Exercise directions :: The word "agent" may appear in some lines of the data; copy every such line.

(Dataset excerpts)

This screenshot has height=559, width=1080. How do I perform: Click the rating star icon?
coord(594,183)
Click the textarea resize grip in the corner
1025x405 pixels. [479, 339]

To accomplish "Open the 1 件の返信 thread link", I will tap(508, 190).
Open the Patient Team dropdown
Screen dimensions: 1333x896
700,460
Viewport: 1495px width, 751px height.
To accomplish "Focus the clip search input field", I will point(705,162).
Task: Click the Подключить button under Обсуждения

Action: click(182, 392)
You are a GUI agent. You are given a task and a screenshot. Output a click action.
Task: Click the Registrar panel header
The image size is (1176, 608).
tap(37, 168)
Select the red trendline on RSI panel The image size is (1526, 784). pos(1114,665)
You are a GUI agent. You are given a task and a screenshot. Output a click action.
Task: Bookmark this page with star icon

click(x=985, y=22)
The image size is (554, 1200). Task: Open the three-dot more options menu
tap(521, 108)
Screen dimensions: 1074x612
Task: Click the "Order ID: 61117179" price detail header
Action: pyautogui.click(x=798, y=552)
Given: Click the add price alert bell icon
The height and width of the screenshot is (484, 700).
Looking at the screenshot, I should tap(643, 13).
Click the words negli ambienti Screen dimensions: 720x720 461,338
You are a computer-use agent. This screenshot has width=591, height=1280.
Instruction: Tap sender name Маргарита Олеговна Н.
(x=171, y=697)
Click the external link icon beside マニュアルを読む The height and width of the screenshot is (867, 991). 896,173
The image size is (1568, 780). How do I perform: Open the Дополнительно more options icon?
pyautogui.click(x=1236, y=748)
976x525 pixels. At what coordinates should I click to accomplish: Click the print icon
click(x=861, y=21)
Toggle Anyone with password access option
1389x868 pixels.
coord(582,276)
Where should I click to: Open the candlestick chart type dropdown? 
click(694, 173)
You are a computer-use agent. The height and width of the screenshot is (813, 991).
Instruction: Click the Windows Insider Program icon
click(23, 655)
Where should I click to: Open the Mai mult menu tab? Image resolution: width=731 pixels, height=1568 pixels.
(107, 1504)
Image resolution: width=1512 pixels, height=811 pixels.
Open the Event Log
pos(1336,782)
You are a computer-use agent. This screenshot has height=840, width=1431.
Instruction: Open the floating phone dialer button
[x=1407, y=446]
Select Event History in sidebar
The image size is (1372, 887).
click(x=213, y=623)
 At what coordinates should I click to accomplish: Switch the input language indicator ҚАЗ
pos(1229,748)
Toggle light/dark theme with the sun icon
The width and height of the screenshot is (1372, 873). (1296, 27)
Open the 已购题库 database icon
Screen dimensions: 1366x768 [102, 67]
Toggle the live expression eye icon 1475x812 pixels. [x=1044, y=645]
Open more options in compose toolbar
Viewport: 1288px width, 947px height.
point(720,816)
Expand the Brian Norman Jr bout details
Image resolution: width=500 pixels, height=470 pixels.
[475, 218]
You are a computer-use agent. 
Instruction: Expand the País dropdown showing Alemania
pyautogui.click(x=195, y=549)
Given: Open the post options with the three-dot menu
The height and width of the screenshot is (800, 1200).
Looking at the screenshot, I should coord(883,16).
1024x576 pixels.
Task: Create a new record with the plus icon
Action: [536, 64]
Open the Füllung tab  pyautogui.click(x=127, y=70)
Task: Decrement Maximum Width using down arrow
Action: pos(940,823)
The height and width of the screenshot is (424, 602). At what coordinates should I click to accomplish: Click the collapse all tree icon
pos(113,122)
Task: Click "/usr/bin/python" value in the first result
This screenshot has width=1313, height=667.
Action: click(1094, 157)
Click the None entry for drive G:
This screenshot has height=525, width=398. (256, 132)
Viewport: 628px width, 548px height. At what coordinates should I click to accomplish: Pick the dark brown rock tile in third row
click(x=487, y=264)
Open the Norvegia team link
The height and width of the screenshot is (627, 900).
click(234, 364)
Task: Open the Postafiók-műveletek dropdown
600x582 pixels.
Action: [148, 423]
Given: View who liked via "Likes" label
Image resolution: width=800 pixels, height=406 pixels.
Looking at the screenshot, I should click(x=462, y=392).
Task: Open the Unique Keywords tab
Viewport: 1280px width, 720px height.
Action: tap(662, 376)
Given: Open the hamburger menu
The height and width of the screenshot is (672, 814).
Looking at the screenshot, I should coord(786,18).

Answer box ::
You are a GUI agent. You are given a task and a screenshot. Output a click action.
You are a GUI agent. You are given a task and a screenshot. Output a click action.
You are a computer-use agent. This screenshot has width=591, height=1280.
You are a computer-use agent. The height and width of the screenshot is (813, 991).
You are a computer-use agent. This screenshot has height=840, width=1431.
You are a computer-use agent. 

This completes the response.